━━━━━ QUOTED TEXT ━━━━━
Semolina and Goat Cheese Dumpling
The robust flavors of the Italian countryside are featured in these filled dumplings, which are topped with a tomato-mushroom ragout and garnished with grilled fennel.
Ingredients
- Roasted Tomatoes
- Plum (Roma) Tomatoes - 6
- Olive Oil - 1 tablespoon
- Salt and freshly ground pepper to taste
- Fresh flat-leaf (Italian) parsley sprigs - 2 teaspoons, chopped
- Fresh basil - 2 teaspoons, chopped
- Dumplings
- Fresh Mild Goat Cheese - 4, at room temperature
- Sour Cream - 2 tablespoons
- Fresh flat-leaf (Italian) parsley sprigs - 1 tablespoon, minced
- Fresh Rosemary - 1 tablespoon, minced
- Fresh Sage leaves - 1/2 tablespoon, minced
- Water - 3 cups
- Salt - 1 teaspoon
- Fine Semolina Flour - 1-1/2 cups
- Parmesan cheese - 1/4 cup, freshly grated
- Unsalted Butter - 4 tablespoons
- Freshly ground black pepper to taste
- All-Purpose Flour - about 1/2 cup
- Portobello Ragout
- Olive Oil - 2 to 3 tablespoons
- Portobello Mushrooms - 1-1/2 to 2 pounds, stemmed and sliced 1/2-inch thick, or a combination of wild mushrooms such as chanterelles, shiitakes, hedgehogs, and black trumpet
- Salt - 1 teaspoon
- Butter - 1 tablespoon
- Onion - 1/2 cup, chopped
- Garlic Cloves - 2 large, thinly sliced
- Dry white wine - 1/2 cup, or more if necessary
- Roasted Tomatoes - (above)
━━━━━ EXTRACTED ENTRIES ━━━━━
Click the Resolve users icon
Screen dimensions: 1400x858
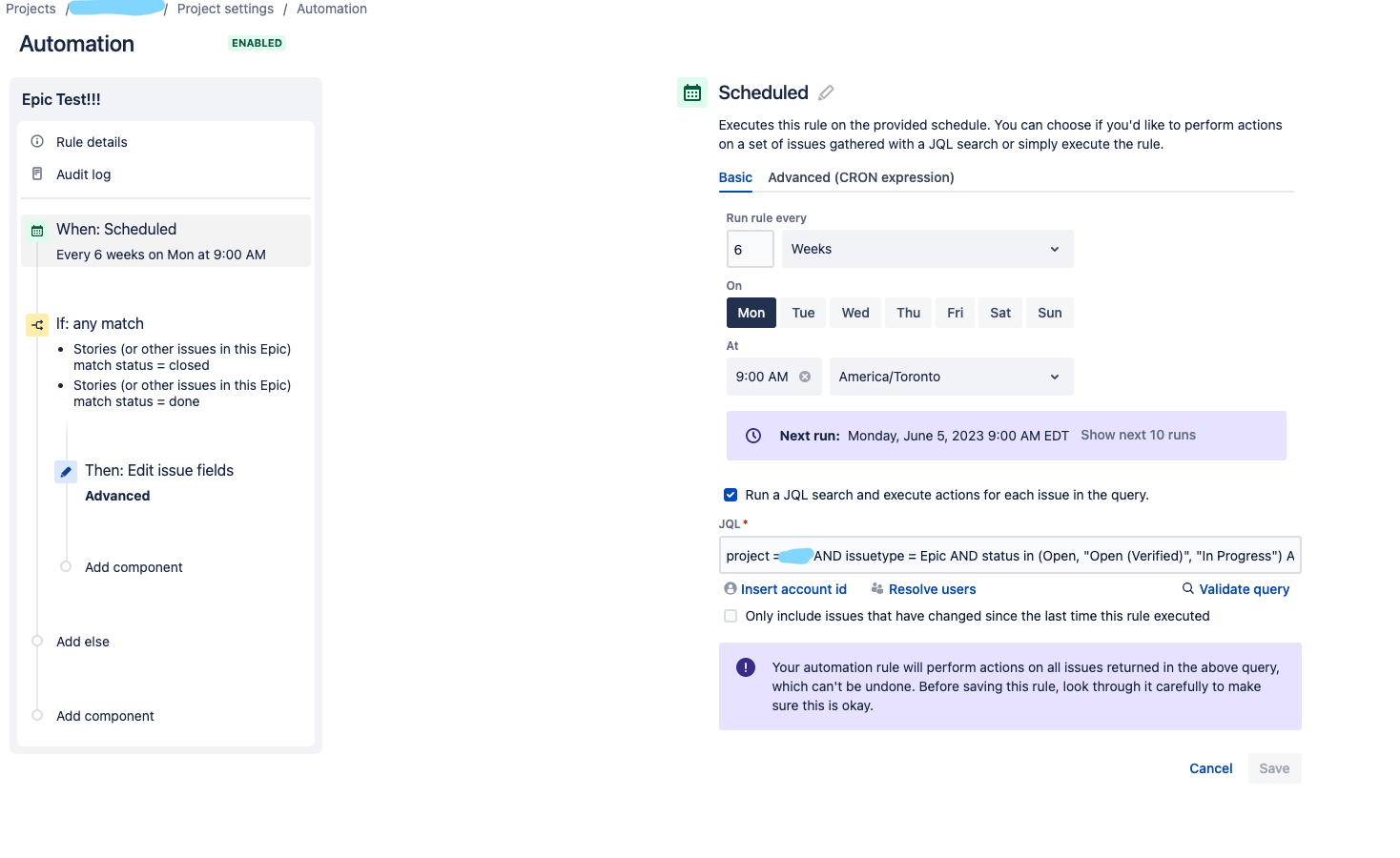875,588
━━━━━
━━━━━ EXTRACTED ENTRIES ━━━━━
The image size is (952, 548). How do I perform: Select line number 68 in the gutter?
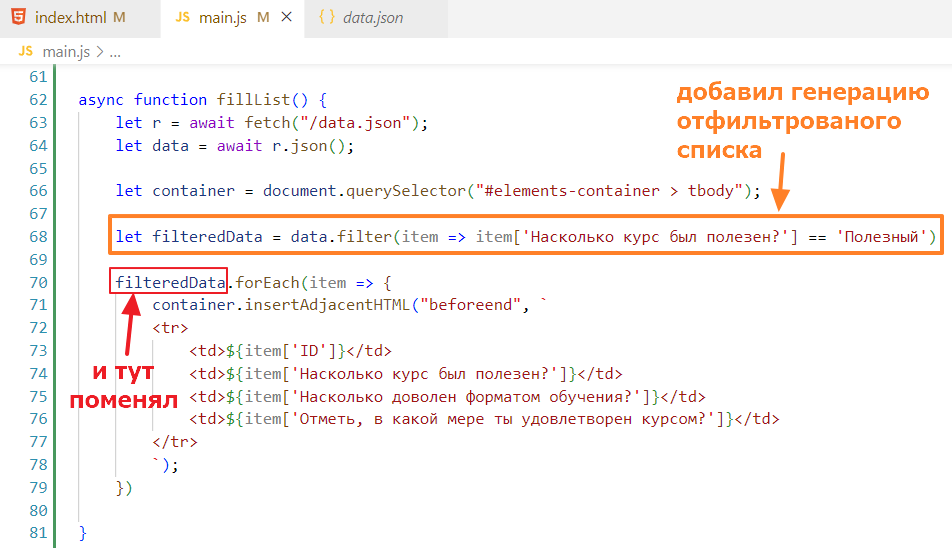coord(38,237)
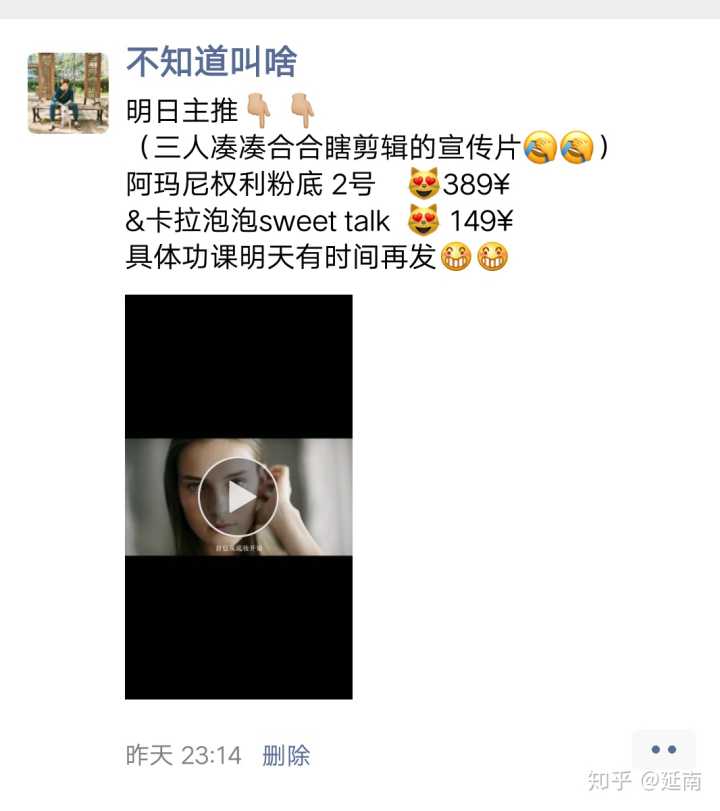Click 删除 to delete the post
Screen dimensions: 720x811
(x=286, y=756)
━━━━━
How much fine semolina flour does the dumpling recipe call for? The items aren't needed for this.

- SOLUTION FOR THIS PROBLEM -
1-1/2 cups